O fato de essas mulheres recorrerem ao tráfico (e a outras ocupações ilegais, violentas ou marginalizadas) como forma de incremento da renda evidencia o fenômeno, já descrito desde os anos 80 por teóricas feministas, de feminização da pobreza: os maiores índices de pobreza se encontram entre mulheres ou em lares chefiados por mulheres (sendo que estes vêm aumentando cada vez mais), majoritariamente porque além de mulheres ganharem menos do que homens, elas precisam trabalhar menos horas fora de casa porque acabam sendo responsáveis pelo cuidado e pela organização da casa, das crianças, dos idosos e de deficientes físicos. Em famílias chefiadas exclusivamente por mulheres, esse processo se acentua; e dentre as populações mais pobres, a falta de creches impossibilita a mulher de ter um trabalho regular e fixo, já que ela não teria com quem deixar sua criança. Assim, as mulheres empobrecidas e negras — já que, no Brasil, as classes também têm cor — constituem um grupo de alto grau de vulnerabilidade; uma vez que são responsáveis não só pelo próprio sustento, mas muitas vezes pelo sustento da família. A feminização da pobreza facilita a entrada das mulheres nos mercados ilícitos e informais.

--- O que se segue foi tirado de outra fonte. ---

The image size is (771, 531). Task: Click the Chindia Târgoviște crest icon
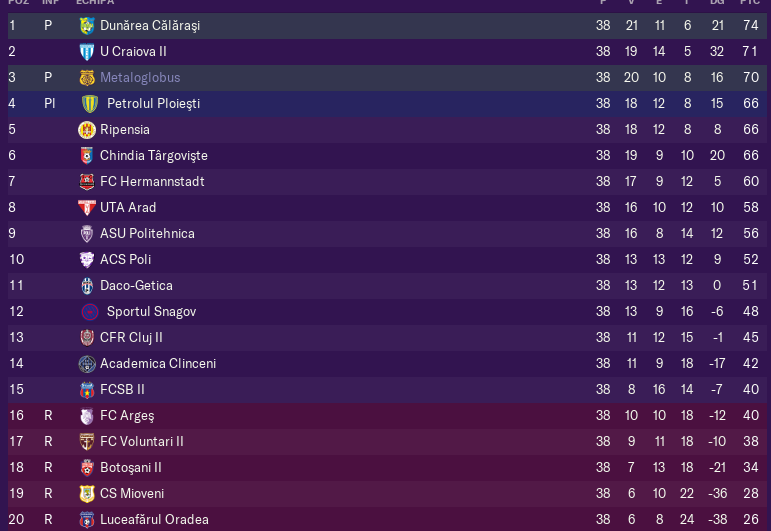coord(87,156)
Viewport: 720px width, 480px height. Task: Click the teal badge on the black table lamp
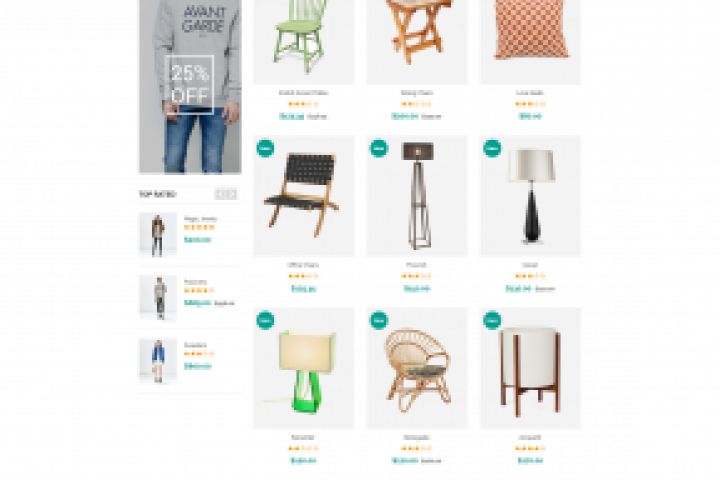pyautogui.click(x=492, y=148)
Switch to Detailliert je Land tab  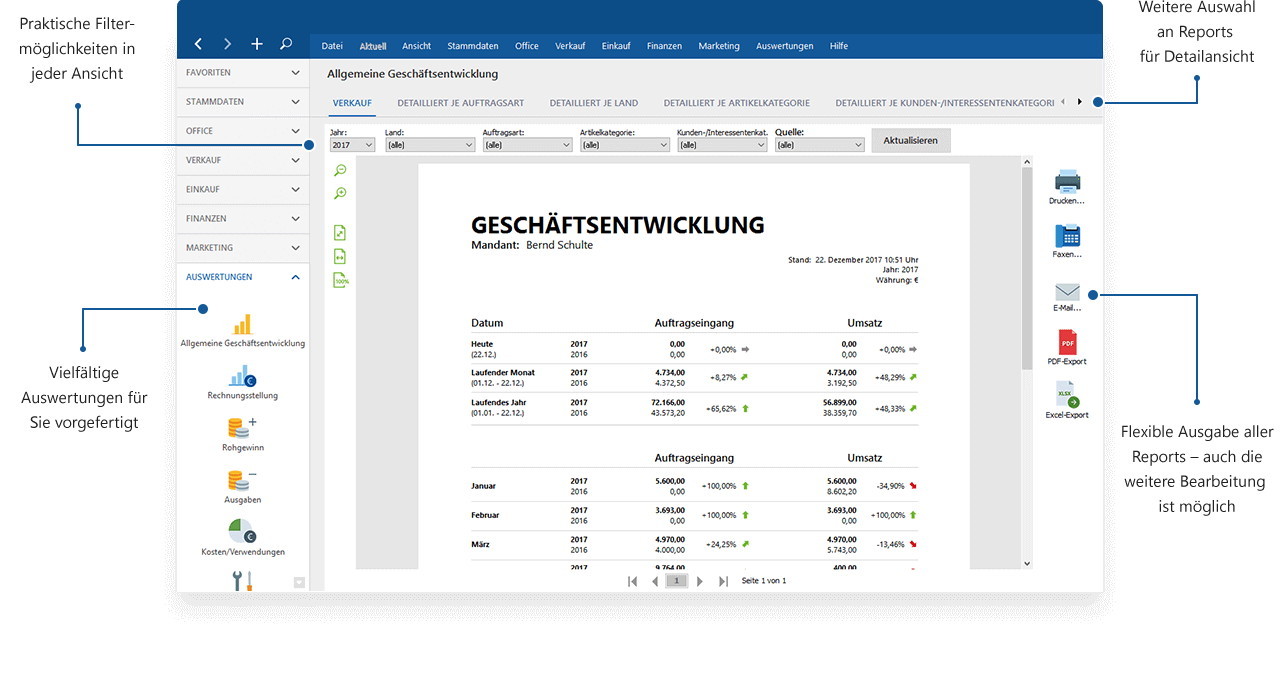pyautogui.click(x=593, y=103)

Associe-se a isso o mais conhecido fenômeno de criminalização da pobreza, já amplamente descrito desde a abordagem do etiquetamento como o processo de (i) estigmatização de condutas, comportamentos e culturas tipicamente associados às classes mais baixas, o que, no Brasil, está inerentemente associado à configuração racial das classes sociais e à presença da herança escravista nas estruturas sociais, e de (ii) seletivas repressão, perseguição e punição dos indivíduos de classes mais baixas, independentemente de a prática das condutas tipificadas como crime ser pulverizada por todas as classes sociais. O resultado é a dupla-tripla vitimização e/ou seleção penal das mulheres: por sexo, por raça, e por classe.

3. CONCLUSÃO

A mulher, quando selecionada pelo sistema penal — seleção esta que se intensificou com a guerra às drogas –, além de já ser estigmatizada pela sua classe social (fruto da criminalização da pobreza) e frequentemente pela sua cor (fruto do racismo, inclusive estrutural), também, portanto, será julgada de forma patriarcal, já que “criminosa” foge aos estereótipos e papéis sociais de sexo que determinam que uma mulher deve ser naturalmente doce, passiva, maternal e “boa”. Além disso, a prática de “desvios” por uma mulher significa que os mecanismos de controle social patriarcais falharam, o que configura, de certa forma, uma subversão por parte dessa mulher e uma fragilidade desses mesmos mecanismos de controle. Essa mulher que é pega por algum crime é, então, duplamente “desviante” — aos olhos da lei e aos olhos do patriarcado –, o que aumenta o rigor punitivo sobre ela.